* **Entries for finding words and elements**:
━━━━━━━━
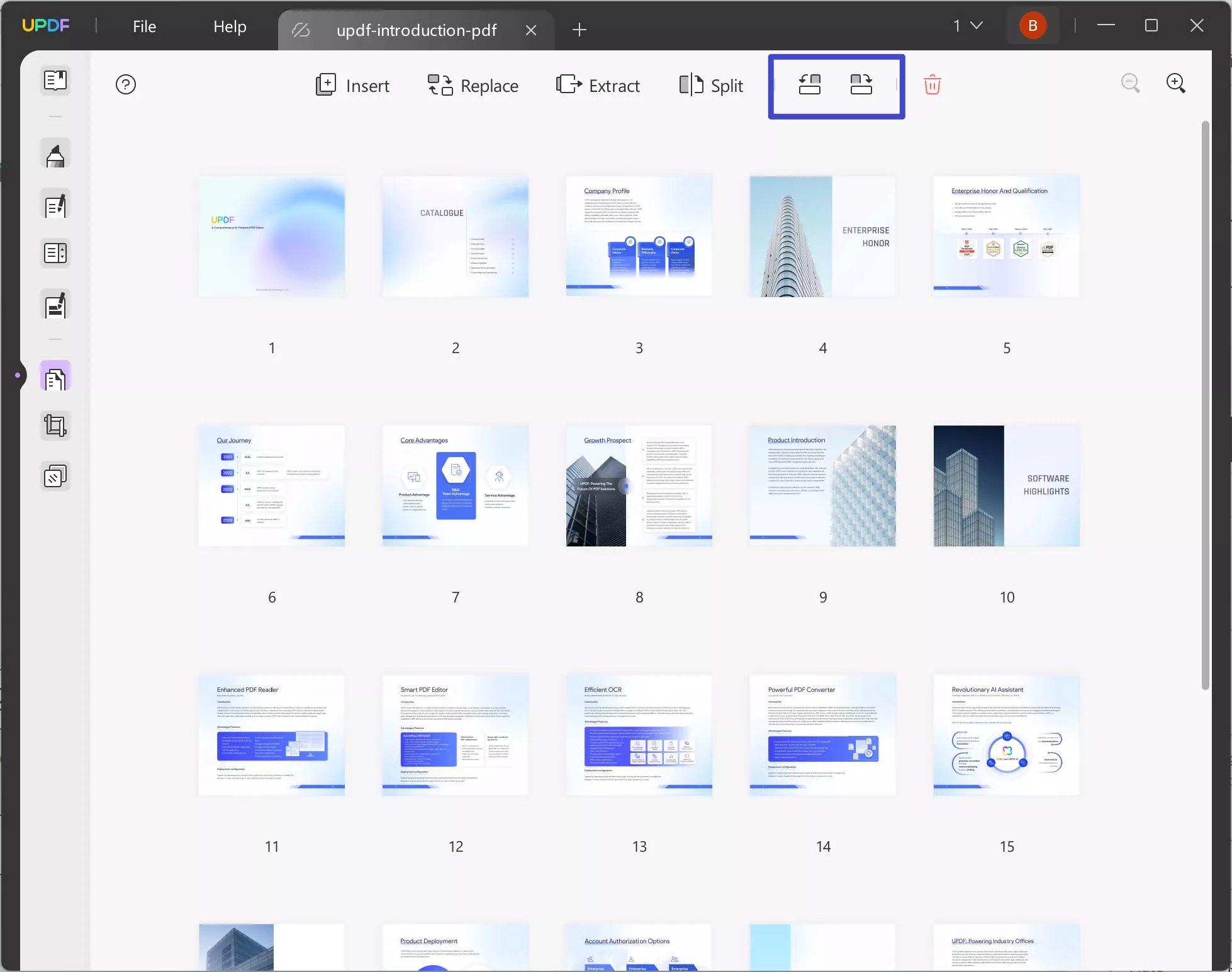Click the delete page trash icon
This screenshot has width=1232, height=972.
pos(932,85)

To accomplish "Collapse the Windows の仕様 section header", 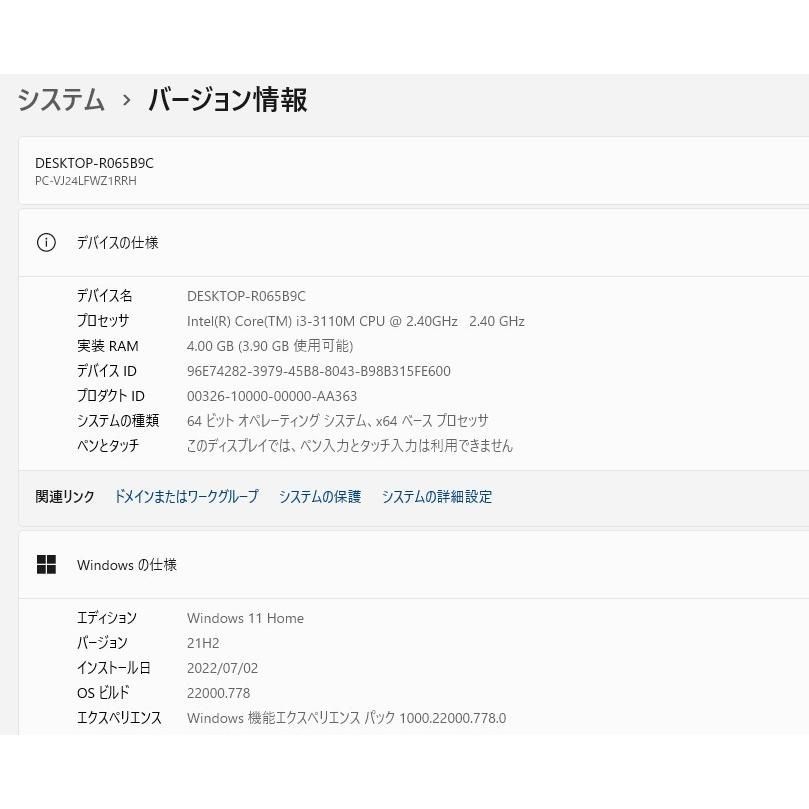I will (x=414, y=565).
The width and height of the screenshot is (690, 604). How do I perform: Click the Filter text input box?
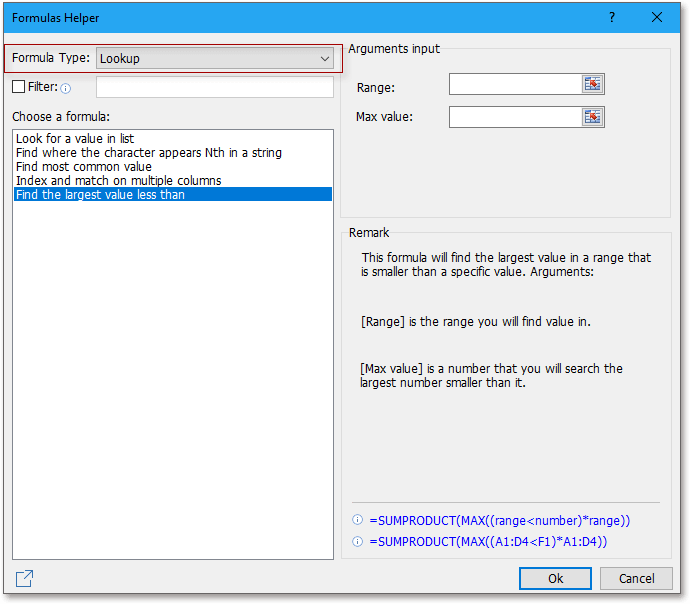tap(214, 87)
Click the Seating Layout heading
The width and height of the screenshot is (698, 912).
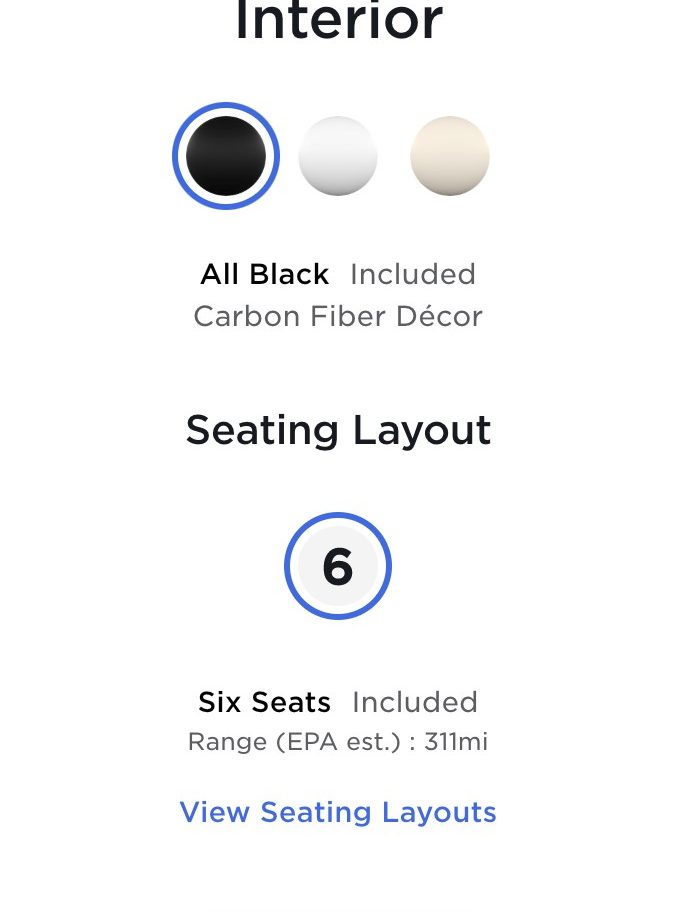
━━━━━━━━
* **Instruction**: Count the lines in the records that contain the word "screenshot", treating uppercase and lowercase as different. Reply with the number alone.

* **Response to the exercise**: 3